A new Twitter account has popped up promoting the re-election campaign for U.S. Rep. Sanford Bishop, which the Republican Party used as an opportunity to make a quick jab.
“Feeling the pressure from Georgia Republicans, Sanford Bishop’s campaign ended its decades-long record of not being online and created a Twitter account,” a party spokesman said in a press release.
In reality, Bishop has used Twitter for his official congressional duties since 2011, but he never set up a separate handle for personal or campaign use until now.
Bishop’s campaign has also long been active on Facebook, where the Albany Democrat’s page has 5,000 followers.
Former U.S. Sen.
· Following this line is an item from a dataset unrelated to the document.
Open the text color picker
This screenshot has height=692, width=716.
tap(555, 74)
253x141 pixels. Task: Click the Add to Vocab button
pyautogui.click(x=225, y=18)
David Perdue has announced a series of campaign tour stops for the week as he stumps for the GOP nomination for governor.
Later this morning, he will appear at the Muscogee & Harris Republican Women’s Luncheon in Columbus then head to Houston County for a meet and greet at a Warner Robins business at 4:45 p.m.
On Wednesday he’ll be in Cairo and Valdosta, and on Thursday he visit Homerville and Waycross. He’ll wrap the South Georgia swing up on Saturday with meet and greets scheduled in Jesup, Douglas and Darien.
U.S. Rep. Marjorie Taylor Greene will hold a town hall meeting in Cedartown on Feb. 22.
The state Senate was the scene of a bipartisan show of collegial love on Valentine’s Day.
According to Senate rules, it is customary for Senate Majority Leader Mike Dugan, a Carrollton Republican, to make the motion that the chamber adjourn for the day, our AJC colleague Maya T. Prabhu tells us.
It is also customary that when Lt. Gov. Geoff Duncan takes the vote to adjourn, state Sen. Valencia Seay, a Riverdale Democrat, is typically the lone senator to voice support for ending the day while the rest of her colleagues dramatically yell “no.”
But on Monday, it was Seay making the motion to adjourn – Dugan’s Valentine’s Day gift to his colleague from across the aisle.